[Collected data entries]
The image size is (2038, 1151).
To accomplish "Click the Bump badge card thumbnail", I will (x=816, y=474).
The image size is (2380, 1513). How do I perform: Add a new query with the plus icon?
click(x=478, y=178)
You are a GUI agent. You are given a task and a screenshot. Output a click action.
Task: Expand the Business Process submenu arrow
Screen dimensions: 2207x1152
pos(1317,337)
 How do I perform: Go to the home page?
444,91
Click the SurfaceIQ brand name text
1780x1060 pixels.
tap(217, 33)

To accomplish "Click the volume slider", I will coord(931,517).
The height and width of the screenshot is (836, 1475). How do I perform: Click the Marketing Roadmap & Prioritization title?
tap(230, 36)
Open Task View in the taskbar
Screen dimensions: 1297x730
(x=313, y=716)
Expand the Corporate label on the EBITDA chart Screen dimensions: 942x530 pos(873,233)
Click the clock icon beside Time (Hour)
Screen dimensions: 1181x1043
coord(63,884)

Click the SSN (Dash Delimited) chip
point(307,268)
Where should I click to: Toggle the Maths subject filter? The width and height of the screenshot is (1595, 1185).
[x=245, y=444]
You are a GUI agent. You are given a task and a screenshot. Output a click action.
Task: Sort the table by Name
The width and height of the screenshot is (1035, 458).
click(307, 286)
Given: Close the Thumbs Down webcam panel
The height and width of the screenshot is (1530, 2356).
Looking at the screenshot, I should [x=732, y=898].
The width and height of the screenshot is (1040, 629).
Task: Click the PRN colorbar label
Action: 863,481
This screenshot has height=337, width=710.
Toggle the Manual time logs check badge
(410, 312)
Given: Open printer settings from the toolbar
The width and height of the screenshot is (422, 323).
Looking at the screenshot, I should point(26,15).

[ACTIVITY] All of the entries above need to be set down again exactly.

[EXERCISE SOLUTION]
The image size is (2038, 1151).
To accomplish "Click the Bump badge card thumbnail", I will (x=816, y=474).
The image size is (2380, 1513). How do I perform: Add a new query with the plus icon?
click(x=478, y=178)
You are a GUI agent. You are given a task and a screenshot. Output a click action.
Task: Expand the Business Process submenu arrow
Screen dimensions: 2207x1152
pos(1317,337)
 How do I perform: Go to the home page?
444,91
Click the SurfaceIQ brand name text
1780x1060 pixels.
tap(217, 33)

To accomplish "Click the volume slider", I will coord(931,517).
The height and width of the screenshot is (836, 1475). How do I perform: Click the Marketing Roadmap & Prioritization title?
tap(230, 36)
Open Task View in the taskbar
Screen dimensions: 1297x730
(x=313, y=716)
Expand the Corporate label on the EBITDA chart Screen dimensions: 942x530 pos(873,233)
Click the clock icon beside Time (Hour)
Screen dimensions: 1181x1043
coord(63,884)

Click the SSN (Dash Delimited) chip
point(307,268)
Where should I click to: Toggle the Maths subject filter? The width and height of the screenshot is (1595, 1185).
[x=245, y=444]
You are a GUI agent. You are given a task and a screenshot. Output a click action.
Task: Sort the table by Name
The width and height of the screenshot is (1035, 458).
click(307, 286)
Given: Close the Thumbs Down webcam panel
The height and width of the screenshot is (1530, 2356).
Looking at the screenshot, I should [x=732, y=898].
The width and height of the screenshot is (1040, 629).
Task: Click the PRN colorbar label
Action: 863,481
This screenshot has height=337, width=710.
Toggle the Manual time logs check badge
(410, 312)
Given: Open printer settings from the toolbar
The width and height of the screenshot is (422, 323).
Looking at the screenshot, I should point(26,15).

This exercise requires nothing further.